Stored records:
··········

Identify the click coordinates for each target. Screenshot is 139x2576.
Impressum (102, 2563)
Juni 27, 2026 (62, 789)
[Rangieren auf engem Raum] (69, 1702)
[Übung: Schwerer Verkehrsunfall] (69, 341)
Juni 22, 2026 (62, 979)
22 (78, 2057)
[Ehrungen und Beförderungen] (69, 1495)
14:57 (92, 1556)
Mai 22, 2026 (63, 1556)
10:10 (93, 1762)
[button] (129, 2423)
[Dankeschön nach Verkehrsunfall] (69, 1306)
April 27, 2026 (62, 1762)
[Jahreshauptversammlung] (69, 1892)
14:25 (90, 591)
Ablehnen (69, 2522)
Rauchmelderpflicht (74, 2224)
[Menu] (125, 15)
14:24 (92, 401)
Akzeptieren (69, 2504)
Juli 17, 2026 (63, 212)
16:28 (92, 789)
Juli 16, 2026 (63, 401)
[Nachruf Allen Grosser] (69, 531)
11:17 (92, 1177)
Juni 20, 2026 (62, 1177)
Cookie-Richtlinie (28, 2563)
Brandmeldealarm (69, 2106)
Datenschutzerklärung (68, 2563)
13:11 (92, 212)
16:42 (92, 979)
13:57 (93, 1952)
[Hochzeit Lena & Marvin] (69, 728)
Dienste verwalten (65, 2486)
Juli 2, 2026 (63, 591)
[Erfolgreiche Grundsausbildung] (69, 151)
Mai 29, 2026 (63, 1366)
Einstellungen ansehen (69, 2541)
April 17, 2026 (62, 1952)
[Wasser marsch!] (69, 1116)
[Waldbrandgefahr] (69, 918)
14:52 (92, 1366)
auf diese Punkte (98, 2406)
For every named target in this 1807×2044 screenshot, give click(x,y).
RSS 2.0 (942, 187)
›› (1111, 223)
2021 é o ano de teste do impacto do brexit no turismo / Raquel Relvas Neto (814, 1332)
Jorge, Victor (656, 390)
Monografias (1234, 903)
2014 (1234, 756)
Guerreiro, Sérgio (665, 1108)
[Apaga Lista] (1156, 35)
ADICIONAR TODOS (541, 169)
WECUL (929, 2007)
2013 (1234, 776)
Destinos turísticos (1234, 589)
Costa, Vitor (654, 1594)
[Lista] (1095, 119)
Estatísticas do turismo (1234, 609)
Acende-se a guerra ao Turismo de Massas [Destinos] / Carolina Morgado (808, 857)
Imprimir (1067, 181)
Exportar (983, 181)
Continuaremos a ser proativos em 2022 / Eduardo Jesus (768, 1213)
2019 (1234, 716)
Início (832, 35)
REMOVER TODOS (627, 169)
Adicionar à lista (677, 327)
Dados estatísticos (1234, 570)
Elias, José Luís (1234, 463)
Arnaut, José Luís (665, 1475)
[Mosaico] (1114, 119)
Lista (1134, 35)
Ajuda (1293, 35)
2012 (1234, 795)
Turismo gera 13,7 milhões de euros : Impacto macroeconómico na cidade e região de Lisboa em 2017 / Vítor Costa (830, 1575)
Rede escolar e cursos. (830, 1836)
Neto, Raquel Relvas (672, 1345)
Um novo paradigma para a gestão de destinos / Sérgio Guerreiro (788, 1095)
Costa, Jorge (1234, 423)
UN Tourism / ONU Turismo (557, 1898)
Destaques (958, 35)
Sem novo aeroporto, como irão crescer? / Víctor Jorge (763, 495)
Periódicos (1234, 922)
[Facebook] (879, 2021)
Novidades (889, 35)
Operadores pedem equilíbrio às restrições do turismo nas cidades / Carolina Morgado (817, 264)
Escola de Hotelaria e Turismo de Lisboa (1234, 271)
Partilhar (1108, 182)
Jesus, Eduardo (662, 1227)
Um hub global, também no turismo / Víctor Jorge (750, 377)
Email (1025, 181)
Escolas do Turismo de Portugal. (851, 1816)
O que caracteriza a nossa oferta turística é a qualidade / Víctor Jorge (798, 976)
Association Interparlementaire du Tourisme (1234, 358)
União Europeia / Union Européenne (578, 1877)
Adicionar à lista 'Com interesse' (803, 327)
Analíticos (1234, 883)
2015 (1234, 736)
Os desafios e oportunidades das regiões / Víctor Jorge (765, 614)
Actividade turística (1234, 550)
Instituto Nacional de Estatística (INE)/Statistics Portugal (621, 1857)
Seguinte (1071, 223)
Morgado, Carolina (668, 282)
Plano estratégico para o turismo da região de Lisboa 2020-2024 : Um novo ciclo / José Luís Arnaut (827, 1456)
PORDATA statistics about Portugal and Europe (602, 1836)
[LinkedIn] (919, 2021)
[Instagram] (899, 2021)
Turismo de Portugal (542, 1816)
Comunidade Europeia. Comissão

··········

• _Exercise description_: What lines of the data include the word "Sérgio"? Copy each of them.

• _Reply_:
Guerreiro, Sérgio (665, 1108)
Um novo paradigma para a gestão de destinos / Sérgio Guerreiro (788, 1095)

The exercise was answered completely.